--- MATERIAL SUPPLIED Enclosed Below ---

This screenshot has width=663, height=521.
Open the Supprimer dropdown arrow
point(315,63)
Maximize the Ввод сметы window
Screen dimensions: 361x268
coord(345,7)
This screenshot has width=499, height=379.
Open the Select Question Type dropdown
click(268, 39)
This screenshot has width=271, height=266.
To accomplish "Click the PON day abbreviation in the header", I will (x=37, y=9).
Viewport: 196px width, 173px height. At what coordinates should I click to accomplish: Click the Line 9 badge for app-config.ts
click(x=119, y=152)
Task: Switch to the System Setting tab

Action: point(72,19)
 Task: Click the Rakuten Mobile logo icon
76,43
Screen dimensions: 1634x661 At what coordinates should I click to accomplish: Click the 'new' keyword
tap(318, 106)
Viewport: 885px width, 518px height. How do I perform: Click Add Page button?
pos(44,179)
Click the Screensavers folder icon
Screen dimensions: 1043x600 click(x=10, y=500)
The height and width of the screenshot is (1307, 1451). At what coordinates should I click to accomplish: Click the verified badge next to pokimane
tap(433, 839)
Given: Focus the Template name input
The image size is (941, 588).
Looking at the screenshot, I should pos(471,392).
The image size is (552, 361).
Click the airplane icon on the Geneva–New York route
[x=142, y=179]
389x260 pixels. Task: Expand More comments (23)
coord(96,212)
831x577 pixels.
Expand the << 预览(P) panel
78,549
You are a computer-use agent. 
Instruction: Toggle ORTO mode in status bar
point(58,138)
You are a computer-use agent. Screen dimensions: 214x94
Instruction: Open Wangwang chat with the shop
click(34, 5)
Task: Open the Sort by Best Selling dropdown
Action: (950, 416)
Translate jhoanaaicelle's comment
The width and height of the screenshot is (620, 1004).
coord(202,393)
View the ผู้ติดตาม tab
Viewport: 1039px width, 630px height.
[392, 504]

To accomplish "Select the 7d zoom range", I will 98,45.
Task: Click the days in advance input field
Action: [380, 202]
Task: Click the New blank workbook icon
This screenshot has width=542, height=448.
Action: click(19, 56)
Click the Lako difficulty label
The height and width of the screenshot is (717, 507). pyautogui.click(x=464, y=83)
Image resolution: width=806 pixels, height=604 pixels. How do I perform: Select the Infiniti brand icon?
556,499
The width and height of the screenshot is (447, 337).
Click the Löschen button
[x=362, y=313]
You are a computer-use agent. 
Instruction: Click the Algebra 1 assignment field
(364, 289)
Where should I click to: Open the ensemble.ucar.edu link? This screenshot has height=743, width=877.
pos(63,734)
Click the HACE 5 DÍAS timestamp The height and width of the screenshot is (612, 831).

--- End of Enclosed MATERIAL SUPPLIED ---

**PROBLEM REQUIREMENTS**
The whole listing above must be copied exactly.

**WRITTEN RESPONSE**
This screenshot has width=663, height=521.
Open the Supprimer dropdown arrow
point(315,63)
Maximize the Ввод сметы window
Screen dimensions: 361x268
coord(345,7)
This screenshot has width=499, height=379.
Open the Select Question Type dropdown
click(268, 39)
This screenshot has width=271, height=266.
To accomplish "Click the PON day abbreviation in the header", I will (x=37, y=9).
Viewport: 196px width, 173px height. At what coordinates should I click to accomplish: Click the Line 9 badge for app-config.ts
click(x=119, y=152)
Task: Switch to the System Setting tab

Action: point(72,19)
 Task: Click the Rakuten Mobile logo icon
76,43
Screen dimensions: 1634x661 At what coordinates should I click to accomplish: Click the 'new' keyword
tap(318, 106)
Viewport: 885px width, 518px height. How do I perform: Click Add Page button?
pos(44,179)
Click the Screensavers folder icon
Screen dimensions: 1043x600 click(x=10, y=500)
The height and width of the screenshot is (1307, 1451). At what coordinates should I click to accomplish: Click the verified badge next to pokimane
tap(433, 839)
Given: Focus the Template name input
The image size is (941, 588).
Looking at the screenshot, I should pos(471,392).
The image size is (552, 361).
Click the airplane icon on the Geneva–New York route
[x=142, y=179]
389x260 pixels. Task: Expand More comments (23)
coord(96,212)
831x577 pixels.
Expand the << 预览(P) panel
78,549
You are a computer-use agent. 
Instruction: Toggle ORTO mode in status bar
point(58,138)
You are a computer-use agent. Screen dimensions: 214x94
Instruction: Open Wangwang chat with the shop
click(34, 5)
Task: Open the Sort by Best Selling dropdown
Action: (950, 416)
Translate jhoanaaicelle's comment
The width and height of the screenshot is (620, 1004).
coord(202,393)
View the ผู้ติดตาม tab
Viewport: 1039px width, 630px height.
[392, 504]

To accomplish "Select the 7d zoom range", I will 98,45.
Task: Click the days in advance input field
Action: [380, 202]
Task: Click the New blank workbook icon
This screenshot has width=542, height=448.
Action: click(19, 56)
Click the Lako difficulty label
The height and width of the screenshot is (717, 507). pyautogui.click(x=464, y=83)
Image resolution: width=806 pixels, height=604 pixels. How do I perform: Select the Infiniti brand icon?
556,499
The width and height of the screenshot is (447, 337).
Click the Löschen button
[x=362, y=313]
You are a computer-use agent. 
Instruction: Click the Algebra 1 assignment field
(364, 289)
Where should I click to: Open the ensemble.ucar.edu link? This screenshot has height=743, width=877.
pos(63,734)
Click the HACE 5 DÍAS timestamp The height and width of the screenshot is (612, 831).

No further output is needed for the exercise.